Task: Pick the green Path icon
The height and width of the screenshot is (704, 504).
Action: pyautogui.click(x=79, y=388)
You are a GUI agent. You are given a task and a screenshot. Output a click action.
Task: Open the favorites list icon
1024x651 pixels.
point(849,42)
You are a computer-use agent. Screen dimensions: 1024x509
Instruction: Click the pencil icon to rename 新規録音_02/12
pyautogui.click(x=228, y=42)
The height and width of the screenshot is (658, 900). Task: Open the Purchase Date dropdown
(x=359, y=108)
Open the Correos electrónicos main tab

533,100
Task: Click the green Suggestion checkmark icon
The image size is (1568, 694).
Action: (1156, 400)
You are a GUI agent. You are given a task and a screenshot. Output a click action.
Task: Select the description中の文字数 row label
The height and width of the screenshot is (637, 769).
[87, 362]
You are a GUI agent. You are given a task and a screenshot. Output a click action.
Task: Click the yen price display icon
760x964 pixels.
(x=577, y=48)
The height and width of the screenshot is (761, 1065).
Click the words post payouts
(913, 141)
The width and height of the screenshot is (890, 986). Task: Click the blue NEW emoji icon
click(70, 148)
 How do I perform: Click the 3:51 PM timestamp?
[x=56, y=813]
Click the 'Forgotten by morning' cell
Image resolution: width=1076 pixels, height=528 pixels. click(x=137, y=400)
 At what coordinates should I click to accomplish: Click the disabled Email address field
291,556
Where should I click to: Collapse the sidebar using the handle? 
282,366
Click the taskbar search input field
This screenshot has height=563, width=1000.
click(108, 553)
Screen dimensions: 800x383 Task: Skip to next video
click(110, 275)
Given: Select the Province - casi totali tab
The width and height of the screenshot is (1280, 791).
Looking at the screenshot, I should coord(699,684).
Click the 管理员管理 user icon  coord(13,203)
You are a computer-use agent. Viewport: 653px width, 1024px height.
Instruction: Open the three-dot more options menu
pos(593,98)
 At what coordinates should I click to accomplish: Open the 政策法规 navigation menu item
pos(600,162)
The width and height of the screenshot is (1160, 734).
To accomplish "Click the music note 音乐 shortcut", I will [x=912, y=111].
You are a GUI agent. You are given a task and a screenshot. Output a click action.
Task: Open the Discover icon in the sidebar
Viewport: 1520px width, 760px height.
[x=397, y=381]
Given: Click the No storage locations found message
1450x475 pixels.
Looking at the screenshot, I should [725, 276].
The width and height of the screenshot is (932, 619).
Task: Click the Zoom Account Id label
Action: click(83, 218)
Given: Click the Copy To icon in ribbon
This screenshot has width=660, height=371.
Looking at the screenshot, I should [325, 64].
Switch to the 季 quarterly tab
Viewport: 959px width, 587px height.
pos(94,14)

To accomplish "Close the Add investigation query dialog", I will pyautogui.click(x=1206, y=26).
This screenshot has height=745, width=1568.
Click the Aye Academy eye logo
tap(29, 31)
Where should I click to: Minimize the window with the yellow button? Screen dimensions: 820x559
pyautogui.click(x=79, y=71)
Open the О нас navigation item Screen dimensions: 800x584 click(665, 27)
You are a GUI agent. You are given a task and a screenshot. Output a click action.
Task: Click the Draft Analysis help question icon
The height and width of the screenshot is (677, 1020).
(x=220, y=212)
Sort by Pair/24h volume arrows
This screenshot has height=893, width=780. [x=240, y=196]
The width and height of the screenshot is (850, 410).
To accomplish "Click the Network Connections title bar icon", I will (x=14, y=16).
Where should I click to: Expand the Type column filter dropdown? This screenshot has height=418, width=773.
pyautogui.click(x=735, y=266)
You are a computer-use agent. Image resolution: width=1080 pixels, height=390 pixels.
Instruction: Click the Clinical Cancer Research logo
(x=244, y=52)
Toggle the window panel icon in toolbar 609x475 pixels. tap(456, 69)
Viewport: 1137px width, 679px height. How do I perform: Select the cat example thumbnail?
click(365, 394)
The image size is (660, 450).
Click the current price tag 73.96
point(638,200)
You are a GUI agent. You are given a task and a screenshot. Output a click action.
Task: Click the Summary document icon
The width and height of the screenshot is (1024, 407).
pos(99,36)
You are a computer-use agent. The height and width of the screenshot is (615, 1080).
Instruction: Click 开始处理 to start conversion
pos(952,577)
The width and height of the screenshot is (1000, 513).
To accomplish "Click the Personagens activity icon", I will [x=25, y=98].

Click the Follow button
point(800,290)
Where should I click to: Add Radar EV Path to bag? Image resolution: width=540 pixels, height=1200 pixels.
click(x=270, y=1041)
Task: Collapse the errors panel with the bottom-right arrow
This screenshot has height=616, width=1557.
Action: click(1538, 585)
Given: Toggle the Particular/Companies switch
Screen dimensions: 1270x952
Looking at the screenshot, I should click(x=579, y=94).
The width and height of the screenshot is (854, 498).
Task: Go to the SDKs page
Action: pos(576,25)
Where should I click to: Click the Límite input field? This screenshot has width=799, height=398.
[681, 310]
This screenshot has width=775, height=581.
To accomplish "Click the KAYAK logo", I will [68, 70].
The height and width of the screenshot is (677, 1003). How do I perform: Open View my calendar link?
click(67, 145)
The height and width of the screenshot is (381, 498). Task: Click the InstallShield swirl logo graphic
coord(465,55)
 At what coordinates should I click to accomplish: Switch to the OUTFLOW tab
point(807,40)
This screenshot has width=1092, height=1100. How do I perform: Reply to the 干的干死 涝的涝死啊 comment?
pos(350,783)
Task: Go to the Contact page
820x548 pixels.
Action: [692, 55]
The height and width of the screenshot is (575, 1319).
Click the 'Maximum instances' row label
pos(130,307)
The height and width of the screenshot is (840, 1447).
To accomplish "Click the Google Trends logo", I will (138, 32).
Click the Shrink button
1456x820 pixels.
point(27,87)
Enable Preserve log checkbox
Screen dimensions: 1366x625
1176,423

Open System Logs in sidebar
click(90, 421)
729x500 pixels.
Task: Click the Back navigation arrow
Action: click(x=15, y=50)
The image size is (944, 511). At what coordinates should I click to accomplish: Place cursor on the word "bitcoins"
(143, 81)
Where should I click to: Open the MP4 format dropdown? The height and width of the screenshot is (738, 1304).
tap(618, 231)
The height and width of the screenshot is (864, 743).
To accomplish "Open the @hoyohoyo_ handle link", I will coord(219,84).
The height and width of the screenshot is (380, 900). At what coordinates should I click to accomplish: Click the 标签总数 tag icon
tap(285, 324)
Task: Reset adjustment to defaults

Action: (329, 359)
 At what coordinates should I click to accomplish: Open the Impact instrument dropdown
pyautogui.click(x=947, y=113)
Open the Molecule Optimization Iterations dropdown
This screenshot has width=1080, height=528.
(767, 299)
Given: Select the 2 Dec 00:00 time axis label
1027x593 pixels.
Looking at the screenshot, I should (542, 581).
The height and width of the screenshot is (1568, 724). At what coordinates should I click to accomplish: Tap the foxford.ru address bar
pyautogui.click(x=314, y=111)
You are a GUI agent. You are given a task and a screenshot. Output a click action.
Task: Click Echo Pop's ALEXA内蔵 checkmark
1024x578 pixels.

▸ **Action item**
Would you set down every record again, exactly as it appears above?

▸ **Answer to this exercise**
Task: Pick the green Path icon
The height and width of the screenshot is (704, 504).
Action: pyautogui.click(x=79, y=388)
You are a GUI agent. You are given a task and a screenshot. Output a click action.
Task: Open the favorites list icon
1024x651 pixels.
point(849,42)
You are a computer-use agent. Screen dimensions: 1024x509
Instruction: Click the pencil icon to rename 新規録音_02/12
pyautogui.click(x=228, y=42)
The height and width of the screenshot is (658, 900). Task: Open the Purchase Date dropdown
(x=359, y=108)
Open the Correos electrónicos main tab

533,100
Task: Click the green Suggestion checkmark icon
The image size is (1568, 694).
Action: (1156, 400)
You are a GUI agent. You are given a task and a screenshot. Output a click action.
Task: Select the description中の文字数 row label
The height and width of the screenshot is (637, 769).
[87, 362]
You are a GUI agent. You are given a task and a screenshot. Output a click action.
Task: Click the yen price display icon
760x964 pixels.
(x=577, y=48)
The height and width of the screenshot is (761, 1065).
Click the words post payouts
(913, 141)
The width and height of the screenshot is (890, 986). Task: Click the blue NEW emoji icon
click(70, 148)
 How do I perform: Click the 3:51 PM timestamp?
[x=56, y=813]
Click the 'Forgotten by morning' cell
Image resolution: width=1076 pixels, height=528 pixels. click(x=137, y=400)
 At what coordinates should I click to accomplish: Click the disabled Email address field
291,556
Where should I click to: Collapse the sidebar using the handle? 
282,366
Click the taskbar search input field
This screenshot has height=563, width=1000.
click(108, 553)
Screen dimensions: 800x383 Task: Skip to next video
click(110, 275)
Given: Select the Province - casi totali tab
The width and height of the screenshot is (1280, 791).
Looking at the screenshot, I should coord(699,684).
Click the 管理员管理 user icon  coord(13,203)
You are a computer-use agent. Viewport: 653px width, 1024px height.
Instruction: Open the three-dot more options menu
pos(593,98)
 At what coordinates should I click to accomplish: Open the 政策法规 navigation menu item
pos(600,162)
The width and height of the screenshot is (1160, 734).
To accomplish "Click the music note 音乐 shortcut", I will [x=912, y=111].
You are a GUI agent. You are given a task and a screenshot. Output a click action.
Task: Open the Discover icon in the sidebar
Viewport: 1520px width, 760px height.
[x=397, y=381]
Given: Click the No storage locations found message
1450x475 pixels.
Looking at the screenshot, I should [725, 276].
The width and height of the screenshot is (932, 619).
Task: Click the Zoom Account Id label
Action: click(83, 218)
Given: Click the Copy To icon in ribbon
This screenshot has width=660, height=371.
Looking at the screenshot, I should [325, 64].
Switch to the 季 quarterly tab
Viewport: 959px width, 587px height.
pos(94,14)

To accomplish "Close the Add investigation query dialog", I will pyautogui.click(x=1206, y=26).
This screenshot has height=745, width=1568.
Click the Aye Academy eye logo
tap(29, 31)
Where should I click to: Minimize the window with the yellow button? Screen dimensions: 820x559
pyautogui.click(x=79, y=71)
Open the О нас navigation item Screen dimensions: 800x584 click(665, 27)
You are a GUI agent. You are given a task and a screenshot. Output a click action.
Task: Click the Draft Analysis help question icon
The height and width of the screenshot is (677, 1020).
(x=220, y=212)
Sort by Pair/24h volume arrows
This screenshot has height=893, width=780. [x=240, y=196]
The width and height of the screenshot is (850, 410).
To accomplish "Click the Network Connections title bar icon", I will (x=14, y=16).
Where should I click to: Expand the Type column filter dropdown? This screenshot has height=418, width=773.
pyautogui.click(x=735, y=266)
You are a computer-use agent. Image resolution: width=1080 pixels, height=390 pixels.
Instruction: Click the Clinical Cancer Research logo
(x=244, y=52)
Toggle the window panel icon in toolbar 609x475 pixels. tap(456, 69)
Viewport: 1137px width, 679px height. How do I perform: Select the cat example thumbnail?
click(365, 394)
The image size is (660, 450).
Click the current price tag 73.96
point(638,200)
You are a GUI agent. You are given a task and a screenshot. Output a click action.
Task: Click the Summary document icon
The width and height of the screenshot is (1024, 407).
pos(99,36)
You are a computer-use agent. The height and width of the screenshot is (615, 1080).
Instruction: Click 开始处理 to start conversion
pos(952,577)
The width and height of the screenshot is (1000, 513).
To accomplish "Click the Personagens activity icon", I will [x=25, y=98].

Click the Follow button
point(800,290)
Where should I click to: Add Radar EV Path to bag? Image resolution: width=540 pixels, height=1200 pixels.
click(x=270, y=1041)
Task: Collapse the errors panel with the bottom-right arrow
This screenshot has height=616, width=1557.
Action: click(1538, 585)
Given: Toggle the Particular/Companies switch
Screen dimensions: 1270x952
Looking at the screenshot, I should click(x=579, y=94).
The width and height of the screenshot is (854, 498).
Task: Go to the SDKs page
Action: pos(576,25)
Where should I click to: Click the Límite input field? This screenshot has width=799, height=398.
[681, 310]
This screenshot has width=775, height=581.
To accomplish "Click the KAYAK logo", I will [68, 70].
The height and width of the screenshot is (677, 1003). How do I perform: Open View my calendar link?
click(67, 145)
The height and width of the screenshot is (381, 498). Task: Click the InstallShield swirl logo graphic
coord(465,55)
 At what coordinates should I click to accomplish: Switch to the OUTFLOW tab
point(807,40)
This screenshot has width=1092, height=1100. How do I perform: Reply to the 干的干死 涝的涝死啊 comment?
pos(350,783)
Task: Go to the Contact page
820x548 pixels.
Action: [692, 55]
The height and width of the screenshot is (575, 1319).
Click the 'Maximum instances' row label
pos(130,307)
The height and width of the screenshot is (840, 1447).
To accomplish "Click the Google Trends logo", I will (138, 32).
Click the Shrink button
1456x820 pixels.
point(27,87)
Enable Preserve log checkbox
Screen dimensions: 1366x625
1176,423

Open System Logs in sidebar
click(90, 421)
729x500 pixels.
Task: Click the Back navigation arrow
Action: click(x=15, y=50)
The image size is (944, 511). At what coordinates should I click to accomplish: Place cursor on the word "bitcoins"
(143, 81)
Where should I click to: Open the MP4 format dropdown? The height and width of the screenshot is (738, 1304).
tap(618, 231)
The height and width of the screenshot is (864, 743).
To accomplish "Open the @hoyohoyo_ handle link", I will coord(219,84).
The height and width of the screenshot is (380, 900). At what coordinates should I click to accomplish: Click the 标签总数 tag icon
tap(285, 324)
Task: Reset adjustment to defaults

Action: (329, 359)
 At what coordinates should I click to accomplish: Open the Impact instrument dropdown
pyautogui.click(x=947, y=113)
Open the Molecule Optimization Iterations dropdown
This screenshot has width=1080, height=528.
(767, 299)
Given: Select the 2 Dec 00:00 time axis label
1027x593 pixels.
Looking at the screenshot, I should (542, 581).
The height and width of the screenshot is (1568, 724). At what coordinates should I click to accomplish: Tap the foxford.ru address bar
pyautogui.click(x=314, y=111)
You are a GUI agent. You are given a task and a screenshot. Output a click action.
Task: Click Echo Pop's ALEXA内蔵 checkmark
1024x578 pixels.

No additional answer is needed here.